L’esponente di FdI aveva puntato il dito contro “criticità e difetti strutturali” emersi a poche settimane dalla fine dei lavori, soprattutto nel posteggio davanti al Lambertini, “che presenta evidenti segni di degrado, tra cui sgranamento superficiale e distacco di inerti – ha osservato Tesauro – Chiediamo all’Amministrazione di chiarire come sia potuto accadere che un intervento di tale importanza sia già in rovina e quali azioni intenda intraprendere per ripristinare l’opera a regola d’arte e recuperare i danni. I Comuni (ma anche altri enti, come per esempio Città metropolitana, ndr) che ricevono fondi del Pnrr hanno impegni stringenti: sono vincolati a precisi obiettivi di sostenibilità e di qualità, assicurando la durabilità e la manutenzione delle stesse opere. È inaccettabile che l’Amministrazione comunale non abbia garantito il rispetto di questi obblighi”.

La palla passa a Cap

Nel riscontro all’interpellanza, l’assessore Loredana Verzino ha “passato la palla” proprio a Cap, che ora si appresta a rimettere mano all’asfalto drenante.

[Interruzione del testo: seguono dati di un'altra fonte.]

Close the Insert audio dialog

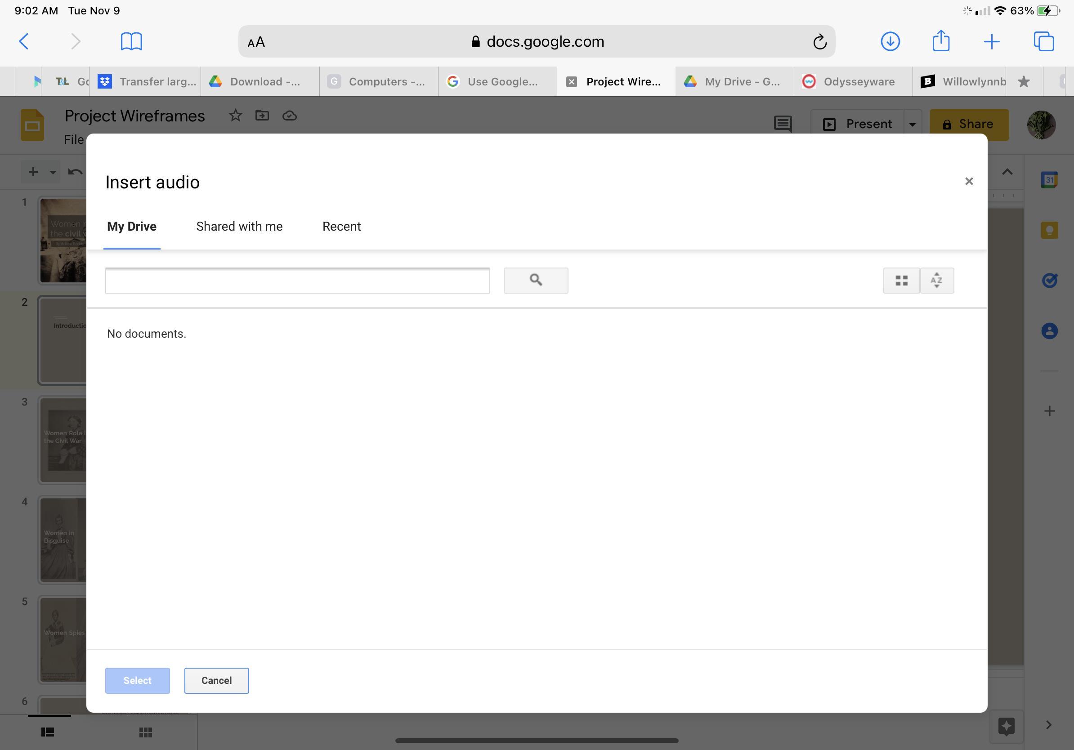click(x=969, y=181)
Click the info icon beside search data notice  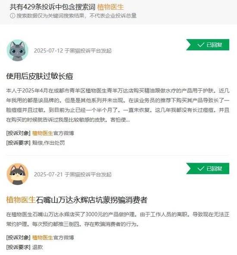click(x=12, y=16)
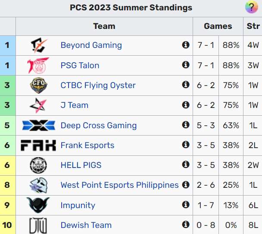Click the West Point Esports logo
262x234 pixels.
38,185
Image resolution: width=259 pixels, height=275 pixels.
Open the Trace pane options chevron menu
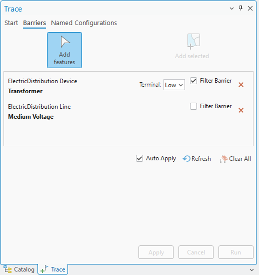tap(232, 9)
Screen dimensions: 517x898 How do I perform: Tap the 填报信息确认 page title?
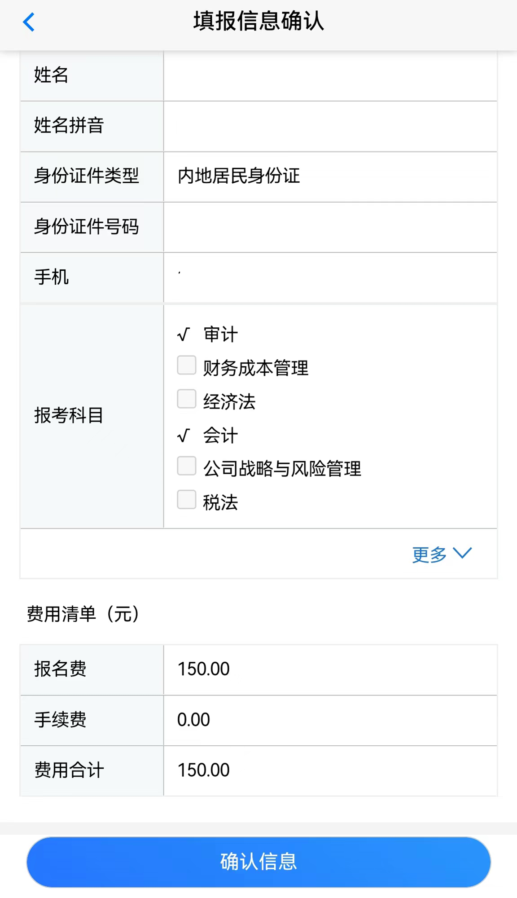click(259, 22)
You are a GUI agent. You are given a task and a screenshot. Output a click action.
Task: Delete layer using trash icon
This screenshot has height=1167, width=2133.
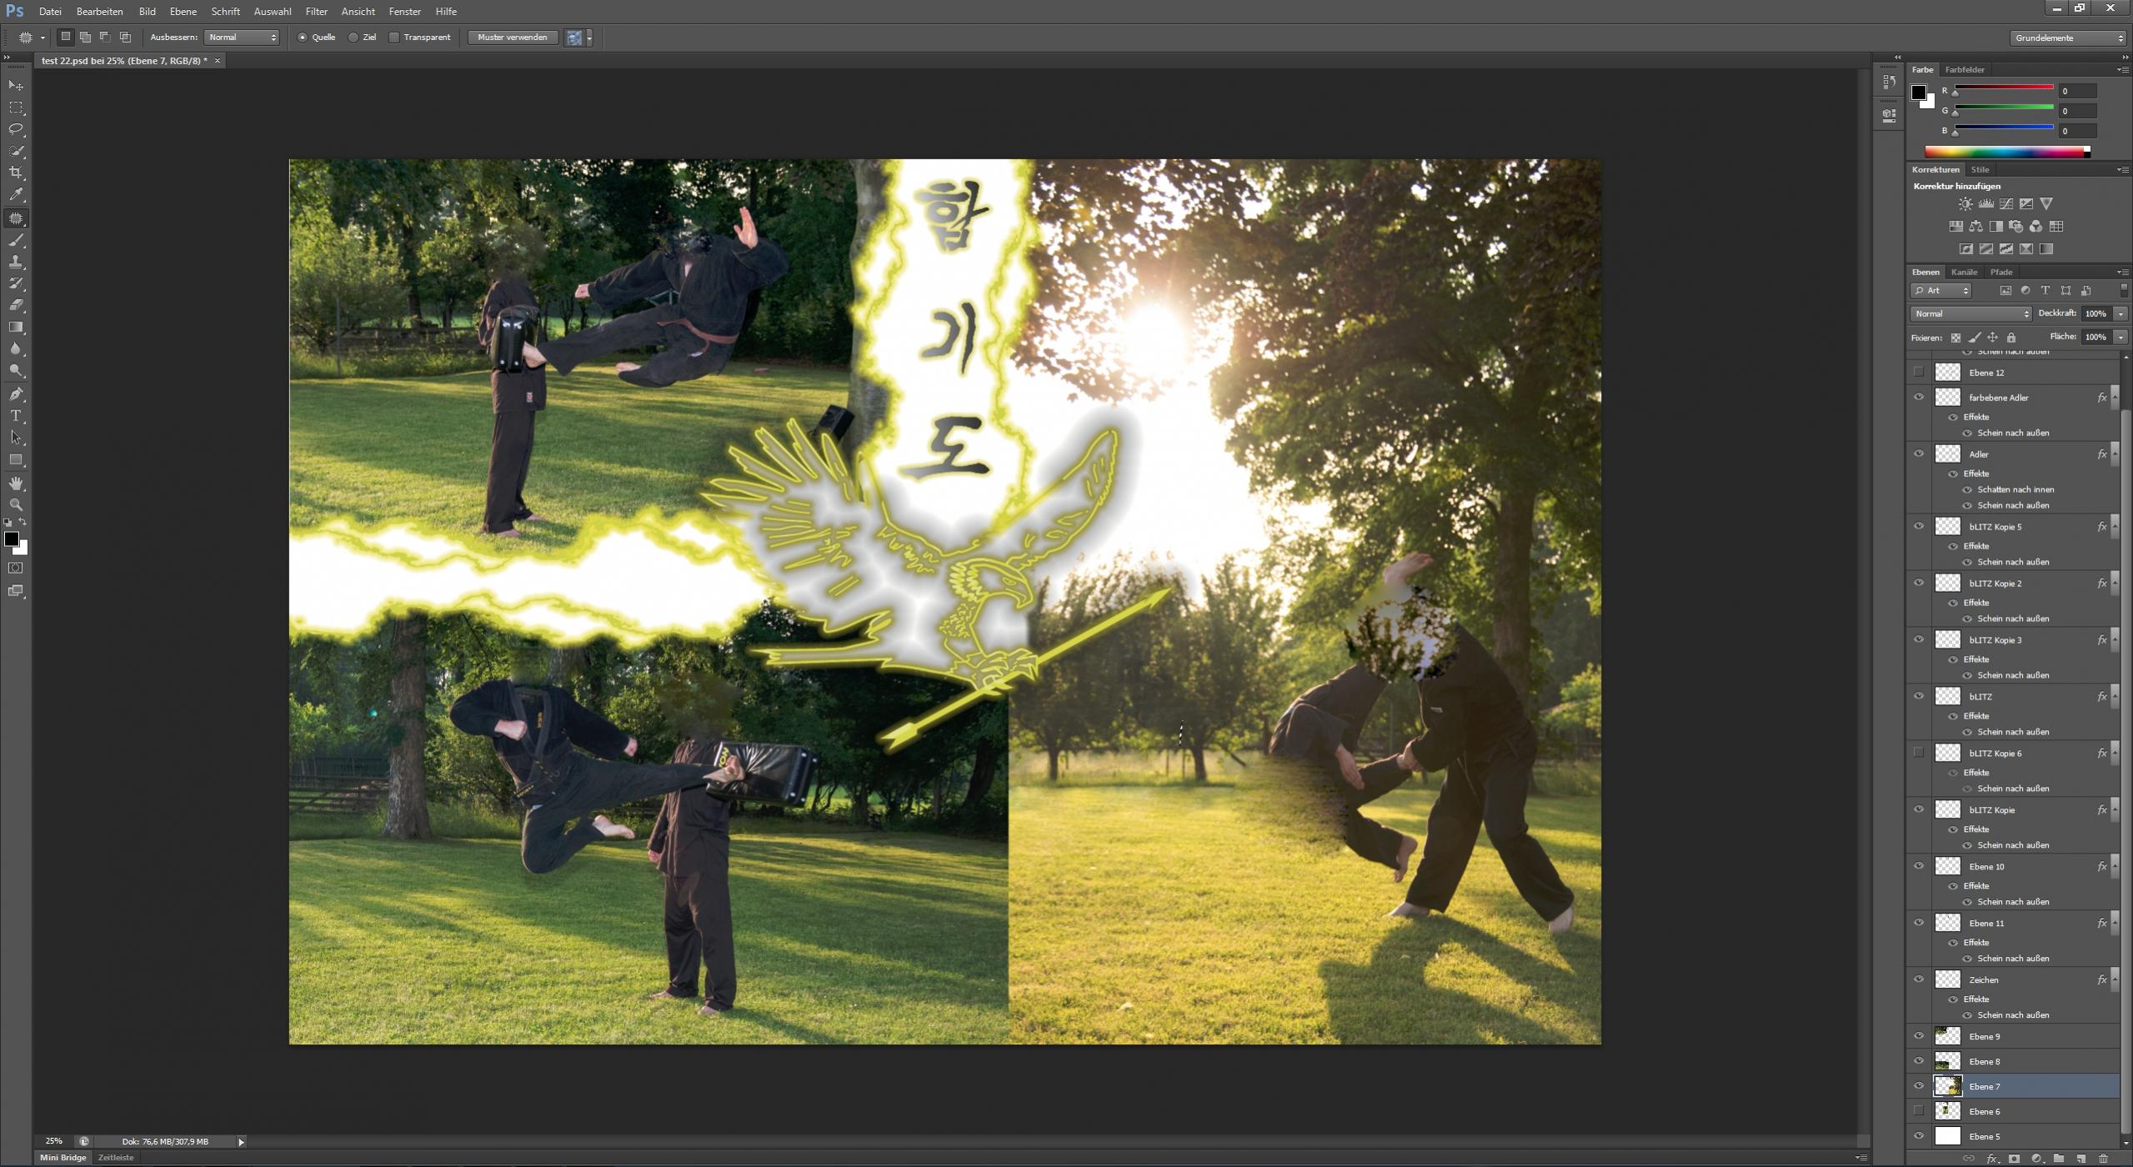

“Se non avessimo presentato l’interpellanza per segnalare che l’opera, dopo quasi due mesi di lavoro e di mancato utilizzo del parcheggio per i cittadini, era già “degradata”, non avrebbero fatto nulla? – si è chiesta ora Tesauro – Perché hanno aspettato, dal 10 al 20 aprile, per comunicare lo stato di degrado alla società Cap Holding appaltatrice dei lavori? I cittadini si ritrovano ora a subire nuovamente i disagi del mancato utilizzo del parcheggio per altri 30 giorni circa, poiché i lavori precedentemente fatti, a seguito delle tempistiche imposte dal Comune, sono stati effettuati male e di corsa”.